**Required action:** Say how many lines in the records contain the string "archive". Nothing but the number should be given.

**Source information:**
◇ ◇ ◇ ◇ ◇ ◇ ◇
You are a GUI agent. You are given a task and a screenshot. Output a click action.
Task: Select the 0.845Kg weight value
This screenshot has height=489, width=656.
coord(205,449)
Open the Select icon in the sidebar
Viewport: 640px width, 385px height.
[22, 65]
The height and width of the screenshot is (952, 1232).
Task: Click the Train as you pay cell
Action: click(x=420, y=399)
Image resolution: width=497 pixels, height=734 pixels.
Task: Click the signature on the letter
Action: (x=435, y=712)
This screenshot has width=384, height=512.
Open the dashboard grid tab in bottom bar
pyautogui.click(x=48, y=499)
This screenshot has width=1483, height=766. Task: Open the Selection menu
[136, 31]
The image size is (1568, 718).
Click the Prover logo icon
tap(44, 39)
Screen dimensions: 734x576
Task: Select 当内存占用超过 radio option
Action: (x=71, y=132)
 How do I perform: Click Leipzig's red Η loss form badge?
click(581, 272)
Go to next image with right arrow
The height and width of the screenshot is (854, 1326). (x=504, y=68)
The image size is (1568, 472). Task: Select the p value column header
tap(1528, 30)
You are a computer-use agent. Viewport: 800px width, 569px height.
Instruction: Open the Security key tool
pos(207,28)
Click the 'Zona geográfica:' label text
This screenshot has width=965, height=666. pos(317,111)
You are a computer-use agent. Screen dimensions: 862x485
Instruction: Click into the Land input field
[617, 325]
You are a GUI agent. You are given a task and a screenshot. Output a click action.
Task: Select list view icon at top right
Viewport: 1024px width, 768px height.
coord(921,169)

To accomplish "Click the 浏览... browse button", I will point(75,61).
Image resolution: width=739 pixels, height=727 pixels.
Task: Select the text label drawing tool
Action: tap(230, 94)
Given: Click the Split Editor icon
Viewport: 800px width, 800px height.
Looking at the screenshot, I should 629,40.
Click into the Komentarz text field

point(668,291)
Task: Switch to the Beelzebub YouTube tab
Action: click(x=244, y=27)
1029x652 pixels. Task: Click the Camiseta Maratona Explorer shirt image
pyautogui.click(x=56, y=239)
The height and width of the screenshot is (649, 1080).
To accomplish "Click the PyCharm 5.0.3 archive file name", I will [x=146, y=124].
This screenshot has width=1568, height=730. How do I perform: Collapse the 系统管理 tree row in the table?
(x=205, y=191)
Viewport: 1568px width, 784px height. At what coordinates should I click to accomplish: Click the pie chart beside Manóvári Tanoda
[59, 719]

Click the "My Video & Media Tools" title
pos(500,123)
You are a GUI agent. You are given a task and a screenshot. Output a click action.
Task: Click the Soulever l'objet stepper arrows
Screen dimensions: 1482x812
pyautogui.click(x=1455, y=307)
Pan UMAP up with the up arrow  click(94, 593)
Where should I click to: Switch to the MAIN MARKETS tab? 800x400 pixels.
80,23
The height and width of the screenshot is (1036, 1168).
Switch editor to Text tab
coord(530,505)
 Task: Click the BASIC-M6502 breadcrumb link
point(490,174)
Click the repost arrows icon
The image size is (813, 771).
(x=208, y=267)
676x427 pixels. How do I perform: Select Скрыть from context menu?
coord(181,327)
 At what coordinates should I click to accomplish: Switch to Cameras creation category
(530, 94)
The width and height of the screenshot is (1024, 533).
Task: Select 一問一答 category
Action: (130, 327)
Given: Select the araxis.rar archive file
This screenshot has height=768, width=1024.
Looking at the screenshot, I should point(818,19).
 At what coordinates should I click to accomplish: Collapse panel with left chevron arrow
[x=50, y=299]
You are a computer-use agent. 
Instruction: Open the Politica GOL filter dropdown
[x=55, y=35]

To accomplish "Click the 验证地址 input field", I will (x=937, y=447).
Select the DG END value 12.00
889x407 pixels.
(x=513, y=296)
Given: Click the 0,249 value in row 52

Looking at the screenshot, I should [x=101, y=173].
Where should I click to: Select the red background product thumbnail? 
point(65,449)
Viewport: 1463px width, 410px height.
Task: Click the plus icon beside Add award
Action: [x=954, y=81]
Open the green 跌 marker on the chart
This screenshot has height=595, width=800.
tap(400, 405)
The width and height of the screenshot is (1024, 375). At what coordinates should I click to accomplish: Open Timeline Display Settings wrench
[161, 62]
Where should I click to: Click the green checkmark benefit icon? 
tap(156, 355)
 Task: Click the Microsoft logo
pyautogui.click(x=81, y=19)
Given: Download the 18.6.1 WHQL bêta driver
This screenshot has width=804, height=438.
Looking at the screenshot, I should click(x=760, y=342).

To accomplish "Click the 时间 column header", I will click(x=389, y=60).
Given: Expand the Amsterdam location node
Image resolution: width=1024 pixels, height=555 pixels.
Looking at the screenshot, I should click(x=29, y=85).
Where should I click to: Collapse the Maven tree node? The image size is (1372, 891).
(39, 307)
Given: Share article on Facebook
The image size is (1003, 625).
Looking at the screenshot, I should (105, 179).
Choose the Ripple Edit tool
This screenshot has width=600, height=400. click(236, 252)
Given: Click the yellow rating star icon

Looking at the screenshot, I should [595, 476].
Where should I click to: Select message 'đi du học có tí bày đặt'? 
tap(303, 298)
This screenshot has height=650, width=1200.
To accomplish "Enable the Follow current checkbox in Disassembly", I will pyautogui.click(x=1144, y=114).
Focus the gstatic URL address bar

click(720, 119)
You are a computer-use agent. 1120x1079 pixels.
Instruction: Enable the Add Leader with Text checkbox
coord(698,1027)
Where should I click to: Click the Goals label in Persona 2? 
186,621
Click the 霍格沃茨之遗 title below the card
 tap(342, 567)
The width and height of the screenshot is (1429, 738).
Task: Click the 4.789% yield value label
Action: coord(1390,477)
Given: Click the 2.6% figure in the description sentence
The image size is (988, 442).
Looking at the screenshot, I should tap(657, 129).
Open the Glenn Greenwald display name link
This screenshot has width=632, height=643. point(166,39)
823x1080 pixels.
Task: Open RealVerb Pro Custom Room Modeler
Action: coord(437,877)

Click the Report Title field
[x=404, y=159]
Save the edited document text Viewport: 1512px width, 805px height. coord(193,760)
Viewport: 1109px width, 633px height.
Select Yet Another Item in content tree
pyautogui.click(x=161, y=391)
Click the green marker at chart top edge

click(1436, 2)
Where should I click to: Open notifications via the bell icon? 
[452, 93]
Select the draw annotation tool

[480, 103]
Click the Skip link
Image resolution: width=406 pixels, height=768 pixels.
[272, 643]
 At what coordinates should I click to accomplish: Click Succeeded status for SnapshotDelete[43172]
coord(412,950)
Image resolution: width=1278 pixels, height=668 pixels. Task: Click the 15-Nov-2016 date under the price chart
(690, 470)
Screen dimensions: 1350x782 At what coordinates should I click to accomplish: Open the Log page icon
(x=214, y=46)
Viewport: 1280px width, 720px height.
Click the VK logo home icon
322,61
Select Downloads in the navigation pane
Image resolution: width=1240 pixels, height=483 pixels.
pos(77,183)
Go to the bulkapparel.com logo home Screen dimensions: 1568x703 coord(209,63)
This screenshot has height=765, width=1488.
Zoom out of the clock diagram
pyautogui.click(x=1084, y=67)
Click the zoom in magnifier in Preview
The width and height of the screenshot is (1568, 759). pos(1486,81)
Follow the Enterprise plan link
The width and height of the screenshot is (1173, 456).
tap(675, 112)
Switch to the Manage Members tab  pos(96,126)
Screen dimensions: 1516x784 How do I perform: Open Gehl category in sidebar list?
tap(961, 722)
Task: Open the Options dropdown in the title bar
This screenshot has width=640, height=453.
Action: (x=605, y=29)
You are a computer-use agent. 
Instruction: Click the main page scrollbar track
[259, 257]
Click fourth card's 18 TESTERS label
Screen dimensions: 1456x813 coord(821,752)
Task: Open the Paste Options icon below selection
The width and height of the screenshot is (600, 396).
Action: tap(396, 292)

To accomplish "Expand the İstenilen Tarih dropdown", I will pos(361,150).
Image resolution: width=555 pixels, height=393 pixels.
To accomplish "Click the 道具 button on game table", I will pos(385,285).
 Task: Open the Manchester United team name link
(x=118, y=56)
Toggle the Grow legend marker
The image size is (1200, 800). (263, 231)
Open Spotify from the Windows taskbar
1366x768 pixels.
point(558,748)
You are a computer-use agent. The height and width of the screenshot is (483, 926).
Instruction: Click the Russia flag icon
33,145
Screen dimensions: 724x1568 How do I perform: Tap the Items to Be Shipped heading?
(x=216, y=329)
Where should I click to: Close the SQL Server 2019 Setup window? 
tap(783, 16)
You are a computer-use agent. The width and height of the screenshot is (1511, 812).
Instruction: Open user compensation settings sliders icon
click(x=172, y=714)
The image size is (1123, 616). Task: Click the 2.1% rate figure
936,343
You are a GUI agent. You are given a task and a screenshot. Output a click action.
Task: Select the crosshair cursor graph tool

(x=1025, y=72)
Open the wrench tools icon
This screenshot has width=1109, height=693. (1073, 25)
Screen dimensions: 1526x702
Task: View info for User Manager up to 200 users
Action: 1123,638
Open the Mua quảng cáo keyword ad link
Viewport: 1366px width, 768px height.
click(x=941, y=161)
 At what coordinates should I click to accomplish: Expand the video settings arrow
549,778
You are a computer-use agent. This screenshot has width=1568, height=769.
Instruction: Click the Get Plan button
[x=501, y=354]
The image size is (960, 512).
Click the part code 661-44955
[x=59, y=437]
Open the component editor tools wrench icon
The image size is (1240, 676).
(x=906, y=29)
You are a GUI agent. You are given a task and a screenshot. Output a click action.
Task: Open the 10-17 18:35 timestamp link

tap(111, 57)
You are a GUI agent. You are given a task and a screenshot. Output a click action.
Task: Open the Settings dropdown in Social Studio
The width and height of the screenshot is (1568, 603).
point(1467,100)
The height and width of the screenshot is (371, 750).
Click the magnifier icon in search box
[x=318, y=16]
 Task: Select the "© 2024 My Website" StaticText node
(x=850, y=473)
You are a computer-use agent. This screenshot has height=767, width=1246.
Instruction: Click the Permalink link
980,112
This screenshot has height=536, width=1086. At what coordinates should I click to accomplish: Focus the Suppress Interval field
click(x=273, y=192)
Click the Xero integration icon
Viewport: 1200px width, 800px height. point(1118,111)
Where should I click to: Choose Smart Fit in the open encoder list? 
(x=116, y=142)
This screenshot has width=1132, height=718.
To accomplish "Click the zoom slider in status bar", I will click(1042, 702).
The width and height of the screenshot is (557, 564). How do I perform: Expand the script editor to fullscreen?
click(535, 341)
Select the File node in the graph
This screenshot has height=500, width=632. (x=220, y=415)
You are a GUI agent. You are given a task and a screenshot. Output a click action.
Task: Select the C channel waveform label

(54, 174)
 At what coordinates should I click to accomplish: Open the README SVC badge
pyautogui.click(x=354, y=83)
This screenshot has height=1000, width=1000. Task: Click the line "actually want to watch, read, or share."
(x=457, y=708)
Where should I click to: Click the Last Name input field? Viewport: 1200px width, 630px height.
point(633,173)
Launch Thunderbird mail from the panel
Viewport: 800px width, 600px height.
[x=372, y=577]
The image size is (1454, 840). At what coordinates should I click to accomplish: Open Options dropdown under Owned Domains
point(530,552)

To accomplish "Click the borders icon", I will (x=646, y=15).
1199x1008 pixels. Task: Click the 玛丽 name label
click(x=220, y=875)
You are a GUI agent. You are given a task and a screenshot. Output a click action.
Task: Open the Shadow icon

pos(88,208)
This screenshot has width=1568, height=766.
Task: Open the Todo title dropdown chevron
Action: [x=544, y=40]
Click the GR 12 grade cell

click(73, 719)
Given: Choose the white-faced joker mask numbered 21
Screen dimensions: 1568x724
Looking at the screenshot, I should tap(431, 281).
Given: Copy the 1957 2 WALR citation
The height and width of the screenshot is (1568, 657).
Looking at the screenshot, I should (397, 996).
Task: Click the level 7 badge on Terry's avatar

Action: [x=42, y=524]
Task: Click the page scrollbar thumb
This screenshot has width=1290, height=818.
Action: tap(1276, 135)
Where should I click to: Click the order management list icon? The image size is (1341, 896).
◇ ◇ ◇ ◇ ◇ ◇ ◇
**Task solution:** 2